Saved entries
*** Block opens ***

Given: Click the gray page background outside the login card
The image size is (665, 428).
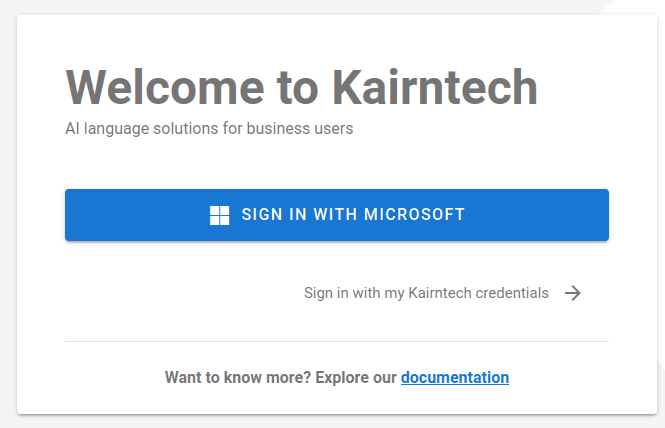Looking at the screenshot, I should tap(8, 212).
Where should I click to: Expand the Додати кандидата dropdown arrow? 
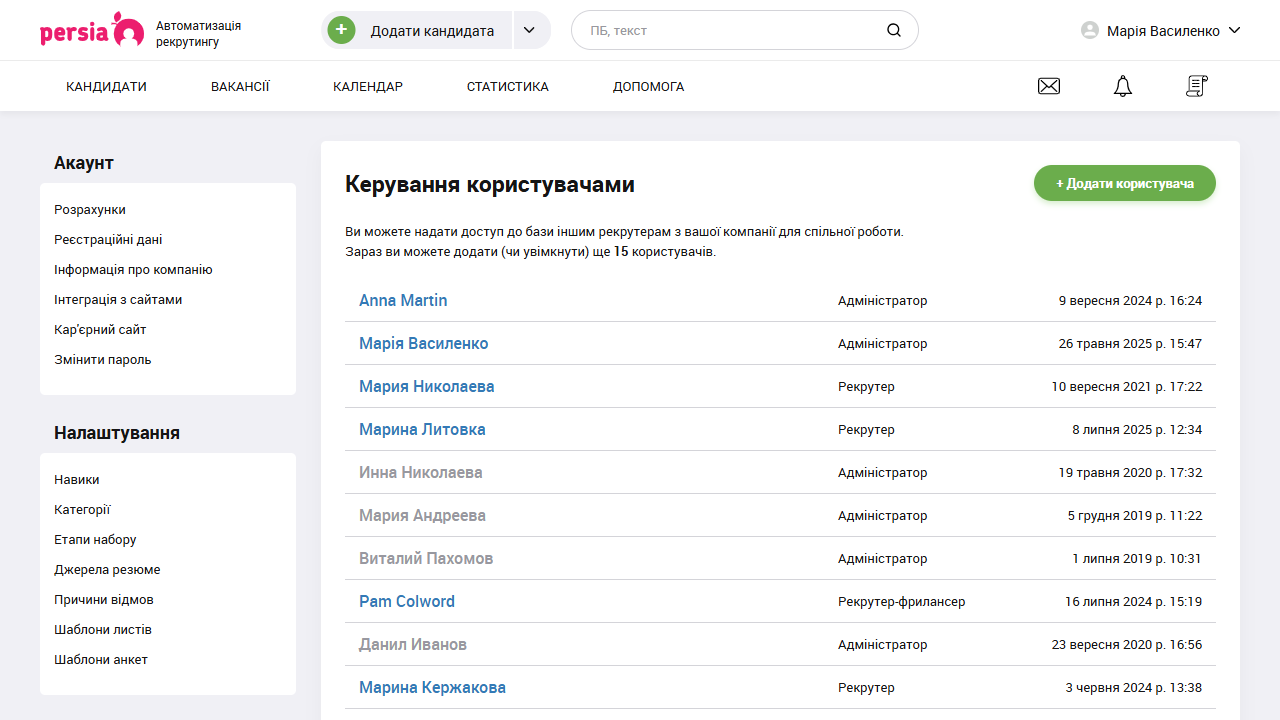529,30
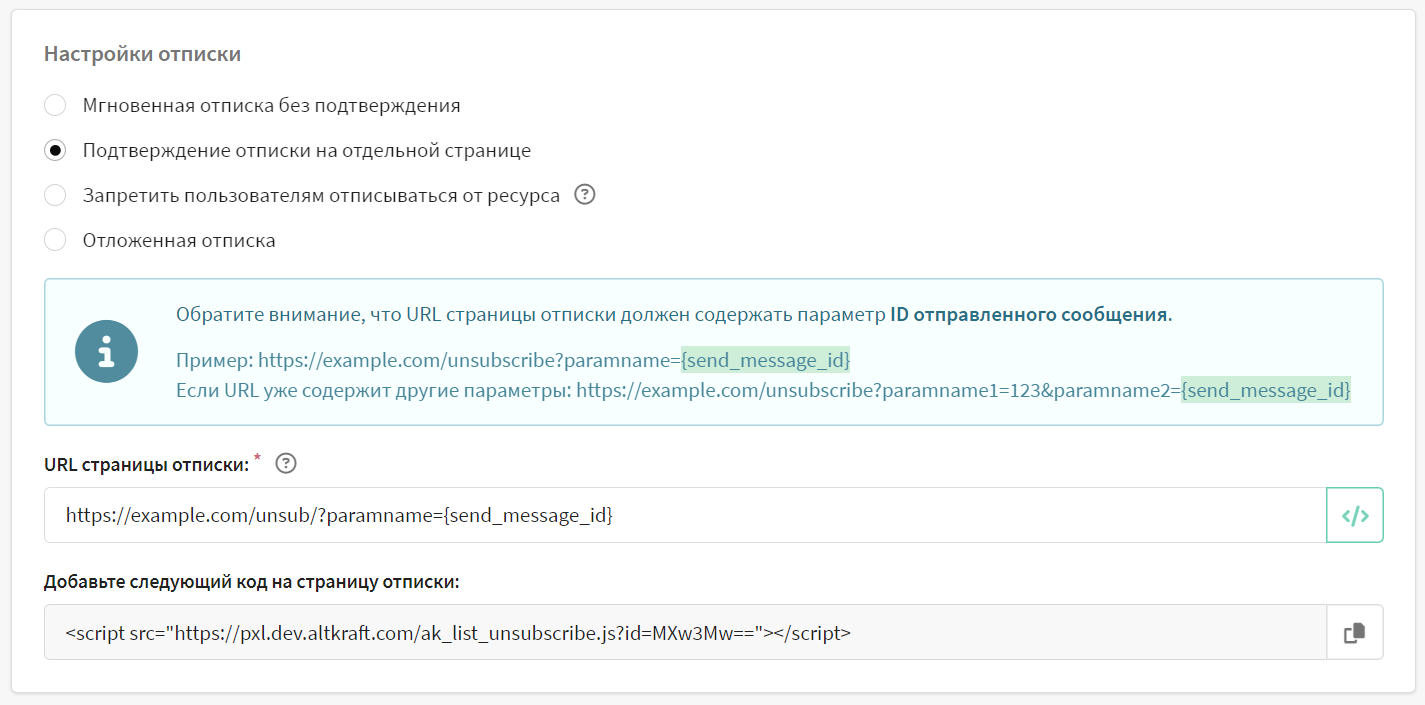Click the bold 'ID отправленного сообщения' text
This screenshot has height=705, width=1425.
tap(1028, 315)
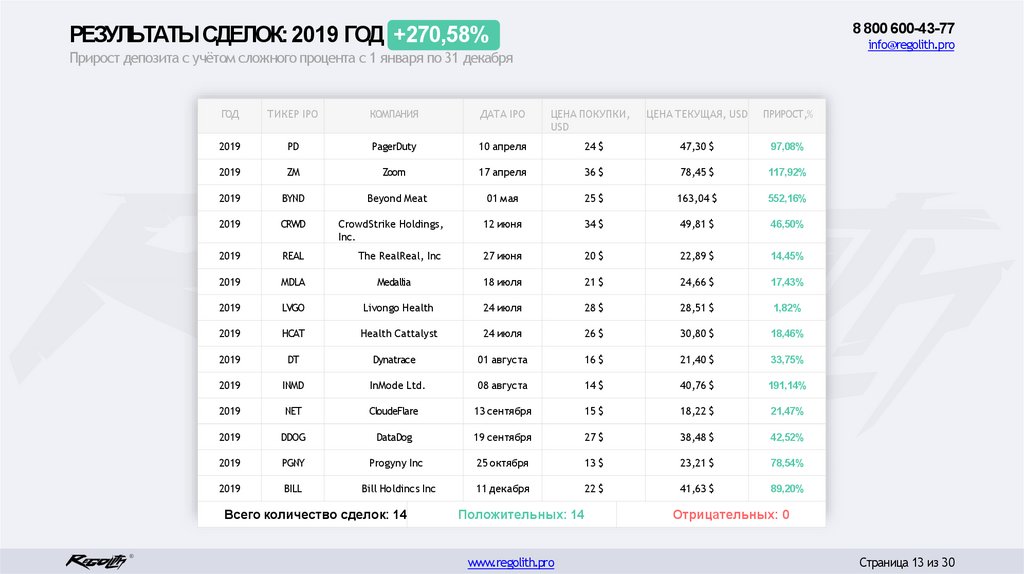
Task: Select the PagerDuty company cell
Action: pos(393,146)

*** Block closes ***

Required work:
All of the data is to be reproduced exactly, with the pictures left out.

Task solution:
Given: Click the gray page background outside the login card
The image size is (665, 428).
Looking at the screenshot, I should tap(8, 212).
Where should I click to: Expand the Додати кандидата dropdown arrow? 
529,30
Click the bold 'ID отправленного сообщения' text
This screenshot has height=705, width=1425.
tap(1028, 315)
Task: Select the PagerDuty company cell
Action: pos(393,146)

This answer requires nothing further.